BEGIN Input for this task

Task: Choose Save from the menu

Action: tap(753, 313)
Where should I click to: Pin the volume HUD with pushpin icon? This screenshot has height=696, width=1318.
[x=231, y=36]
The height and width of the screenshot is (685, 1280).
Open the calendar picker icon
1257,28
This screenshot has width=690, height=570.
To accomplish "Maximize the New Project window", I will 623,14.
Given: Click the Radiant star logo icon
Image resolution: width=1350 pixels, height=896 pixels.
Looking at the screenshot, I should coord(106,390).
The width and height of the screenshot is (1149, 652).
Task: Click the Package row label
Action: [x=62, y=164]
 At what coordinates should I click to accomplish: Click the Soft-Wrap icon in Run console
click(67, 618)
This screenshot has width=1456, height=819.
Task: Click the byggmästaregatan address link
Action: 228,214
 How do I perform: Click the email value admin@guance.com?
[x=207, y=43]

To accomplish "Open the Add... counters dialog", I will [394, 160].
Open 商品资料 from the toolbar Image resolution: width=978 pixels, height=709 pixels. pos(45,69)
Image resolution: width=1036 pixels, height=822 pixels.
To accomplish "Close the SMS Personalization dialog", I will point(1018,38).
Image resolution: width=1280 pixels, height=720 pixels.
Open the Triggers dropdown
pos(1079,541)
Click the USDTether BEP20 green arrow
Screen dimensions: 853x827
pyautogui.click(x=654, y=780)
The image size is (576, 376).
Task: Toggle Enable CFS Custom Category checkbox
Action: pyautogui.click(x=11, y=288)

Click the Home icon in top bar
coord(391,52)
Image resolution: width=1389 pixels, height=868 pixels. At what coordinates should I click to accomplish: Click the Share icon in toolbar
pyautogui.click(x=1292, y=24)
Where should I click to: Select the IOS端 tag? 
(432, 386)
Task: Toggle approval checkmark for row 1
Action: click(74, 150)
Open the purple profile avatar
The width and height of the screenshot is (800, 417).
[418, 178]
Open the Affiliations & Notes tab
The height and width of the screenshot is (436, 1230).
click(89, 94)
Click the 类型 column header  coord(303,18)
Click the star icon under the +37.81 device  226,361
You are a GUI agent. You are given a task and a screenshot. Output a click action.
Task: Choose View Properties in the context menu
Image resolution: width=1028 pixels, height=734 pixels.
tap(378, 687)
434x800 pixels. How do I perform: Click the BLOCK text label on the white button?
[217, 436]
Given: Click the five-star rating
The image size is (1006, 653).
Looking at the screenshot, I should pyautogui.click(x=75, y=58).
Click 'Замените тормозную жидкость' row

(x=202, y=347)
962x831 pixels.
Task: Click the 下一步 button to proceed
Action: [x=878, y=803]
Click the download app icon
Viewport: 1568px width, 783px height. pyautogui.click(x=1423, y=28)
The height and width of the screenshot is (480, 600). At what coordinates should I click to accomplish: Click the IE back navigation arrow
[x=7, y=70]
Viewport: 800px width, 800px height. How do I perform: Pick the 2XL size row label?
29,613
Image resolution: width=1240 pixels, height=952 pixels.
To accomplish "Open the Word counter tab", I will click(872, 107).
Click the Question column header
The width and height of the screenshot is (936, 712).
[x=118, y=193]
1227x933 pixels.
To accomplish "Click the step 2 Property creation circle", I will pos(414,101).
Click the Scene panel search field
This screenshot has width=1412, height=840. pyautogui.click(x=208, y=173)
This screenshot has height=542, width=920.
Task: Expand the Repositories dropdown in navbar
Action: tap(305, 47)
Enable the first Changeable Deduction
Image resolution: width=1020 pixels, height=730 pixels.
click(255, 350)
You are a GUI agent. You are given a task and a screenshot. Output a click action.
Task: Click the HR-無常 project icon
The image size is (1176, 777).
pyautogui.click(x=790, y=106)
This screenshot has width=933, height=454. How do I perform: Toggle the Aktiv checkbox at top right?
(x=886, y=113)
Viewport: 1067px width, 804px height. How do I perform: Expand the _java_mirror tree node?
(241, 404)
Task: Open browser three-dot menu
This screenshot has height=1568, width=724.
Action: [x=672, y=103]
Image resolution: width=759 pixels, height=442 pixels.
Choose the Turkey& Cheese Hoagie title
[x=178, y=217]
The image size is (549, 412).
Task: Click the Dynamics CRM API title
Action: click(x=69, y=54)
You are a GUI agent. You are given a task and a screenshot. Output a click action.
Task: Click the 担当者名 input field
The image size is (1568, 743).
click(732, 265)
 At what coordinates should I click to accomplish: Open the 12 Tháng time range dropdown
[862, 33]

END Input for this task

Copy out the lines of the items above verbatim, starting at the line containing "in Run console" and continuing through the line containing "pyautogui.click(x=1292, y=24)", both included.

 At what coordinates should I click to accomplish: Click the Soft-Wrap icon in Run console
click(67, 618)
This screenshot has width=1456, height=819.
Task: Click the byggmästaregatan address link
Action: 228,214
 How do I perform: Click the email value admin@guance.com?
[x=207, y=43]

To accomplish "Open the Add... counters dialog", I will [394, 160].
Open 商品资料 from the toolbar Image resolution: width=978 pixels, height=709 pixels. pos(45,69)
Image resolution: width=1036 pixels, height=822 pixels.
To accomplish "Close the SMS Personalization dialog", I will point(1018,38).
Image resolution: width=1280 pixels, height=720 pixels.
Open the Triggers dropdown
pos(1079,541)
Click the USDTether BEP20 green arrow
Screen dimensions: 853x827
pyautogui.click(x=654, y=780)
The image size is (576, 376).
Task: Toggle Enable CFS Custom Category checkbox
Action: pyautogui.click(x=11, y=288)

Click the Home icon in top bar
coord(391,52)
Image resolution: width=1389 pixels, height=868 pixels. At what coordinates should I click to accomplish: Click the Share icon in toolbar
pyautogui.click(x=1292, y=24)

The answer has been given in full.